Textauszug:
Wer weiß denn eigentlich noch die Augenfarbe von Harry Potter?
Grün, braun, blau? Zumindest wie die seiner Mutter.
Und die von Frodo Beutlin?
Keine Erinnerung?
Tatsächlich wird sie in keinem der drei Bände von Tolkiens Meisterwerk erwähnt.

Macht das eine der beiden zu einem besseren oder schlechteren Helden?

Die detaillierte Beschreibung äußerlicher Merkmale ist zu einem festen Bestandteil jedes Romans geworden. Besonders Augenfarben (von pechschwarz über stahlblau bis giftgrün), aber auch Haarfarben und -strukturen werden wortreich wiedergegeben.
Aber wozu diese mehr oder minder ausdrucksstarken Ausführungen?
Sind wir so sehr auf Äußerlichkeiten fokussiert, dass Gestalt, Aussehen und Kleidungsstil bis ins kleinste Detail aufgeführt werden müssen, während diese beim besten Willen keine Funktion für die Geschichte haben?

Sicherlich sind äußere Merkmale nicht völlig zu vernachlässigen. Sie dienen sowohl dazu, dem Leser ein konkretes Bild der Figur vor Augen zu führen, als auch anhand dieser den Charakter, Lebensstil und die soziale Herkunft zu verdeutlichen und zu unterstreichen. In all diesen Punkten übernehmen Äußerlichkeiten eine bestimmte Funktion in der Geschichte.
Und dabei sollte man es auch belassen.

Bereitgestellte Angaben:
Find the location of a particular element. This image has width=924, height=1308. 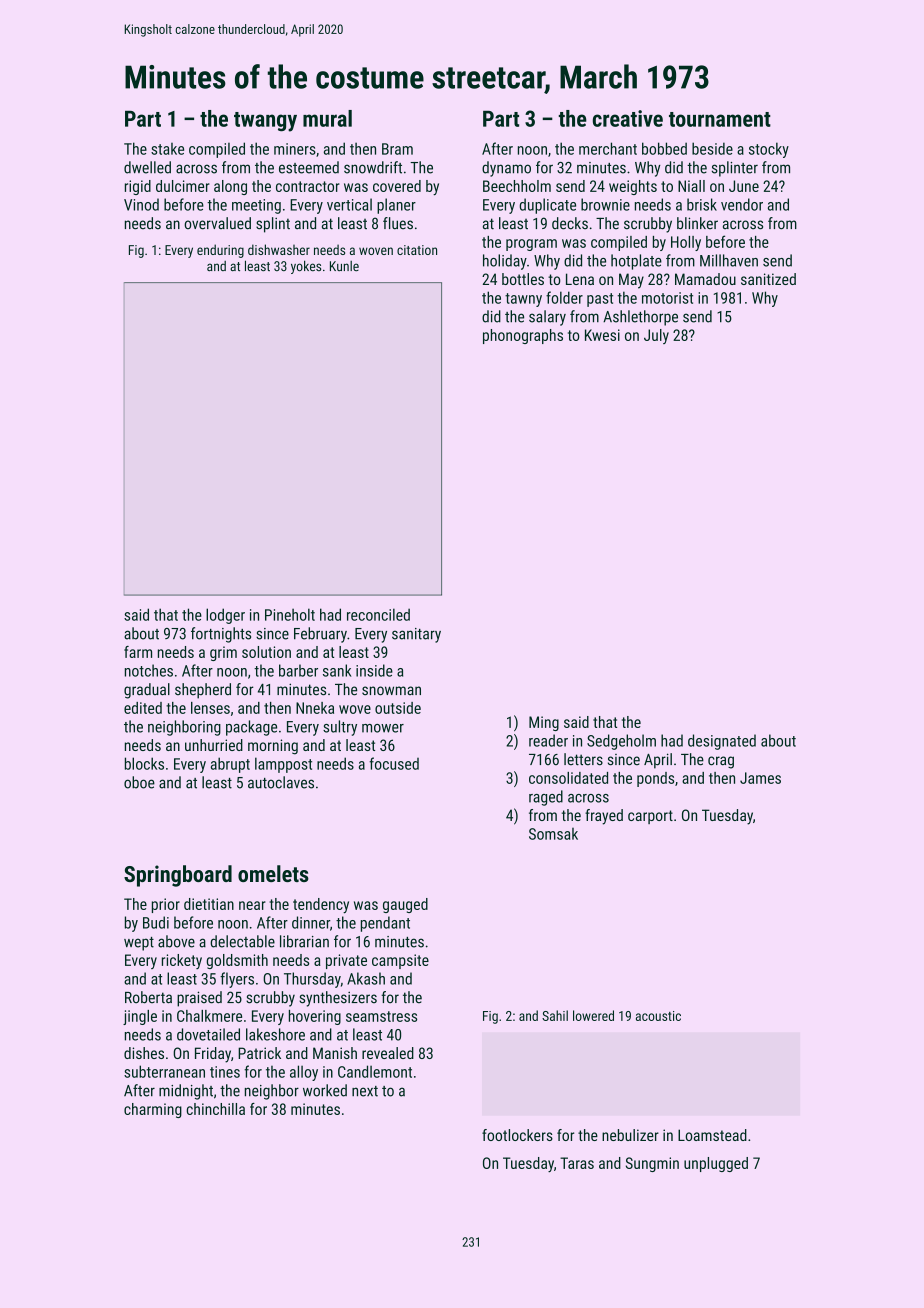

sanitized is located at coordinates (768, 279).
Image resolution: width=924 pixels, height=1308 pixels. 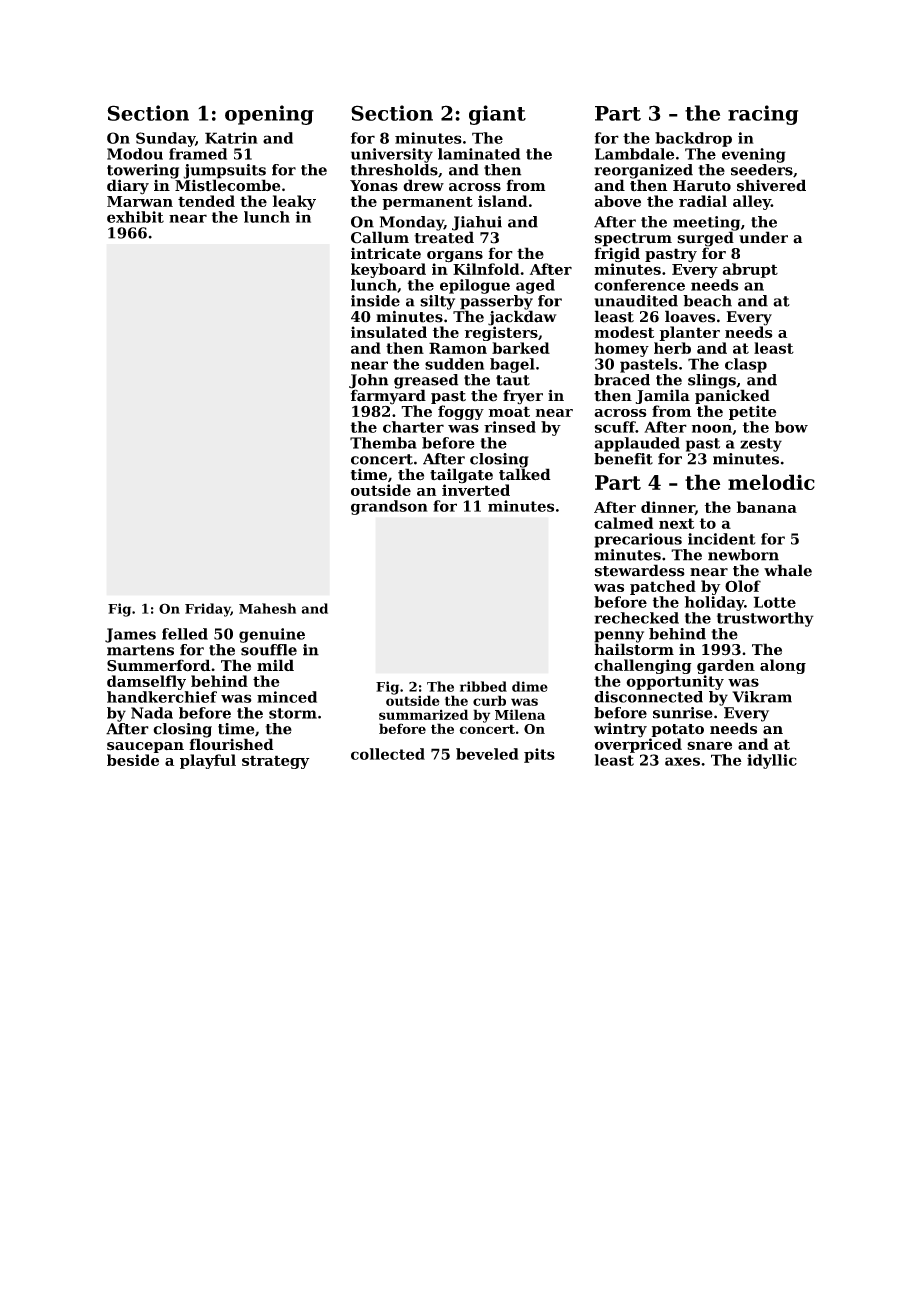 What do you see at coordinates (503, 201) in the screenshot?
I see `island` at bounding box center [503, 201].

Aufgaben und Übungen:
a. Gib aus dem Textauszug den Abschnitt von "Sind wir so" bis einschließlich "es auch belassen." wortgetreu wieder.
b. Beantworte anhand des Textauszugs:
(i) In wie vielen der Bände von Tolkiens Meisterwerk wird die Augenfarbe von Frodo Beutlin erwähnt?
(ii) Welche Augenfarben stehen als Beispiele in der Klammer?
(iii) Wozu dienen äußere Merkmale?
Stütze dich ausschließlich auf den Textauszug.

Antworten je Aufgabe:
a.
Sind wir so sehr auf Äußerlichkeiten fokussiert, dass Gestalt, Aussehen und Kleidungsstil bis ins kleinste Detail aufgeführt werden müssen, während diese beim besten Willen keine Funktion für die Geschichte haben?

Sicherlich sind äußere Merkmale nicht völlig zu vernachlässigen. Sie dienen sowohl dazu, dem Leser ein konkretes Bild der Figur vor Augen zu führen, als auch anhand dieser den Charakter, Lebensstil und die soziale Herkunft zu verdeutlichen und zu unterstreichen. In all diesen Punkten übernehmen Äußerlichkeiten eine bestimmte Funktion in der Geschichte.
Und dabei sollte man es auch belassen.

b.
(i) In keinem der drei Bände.
(ii) Pechschwarz, stahlblau und giftgrün.
(iii) Sie führen dem Leser ein konkretes Bild der Figur vor Augen und verdeutlichen und unterstreichen deren Charakter, Lebensstil und soziale Herkunft.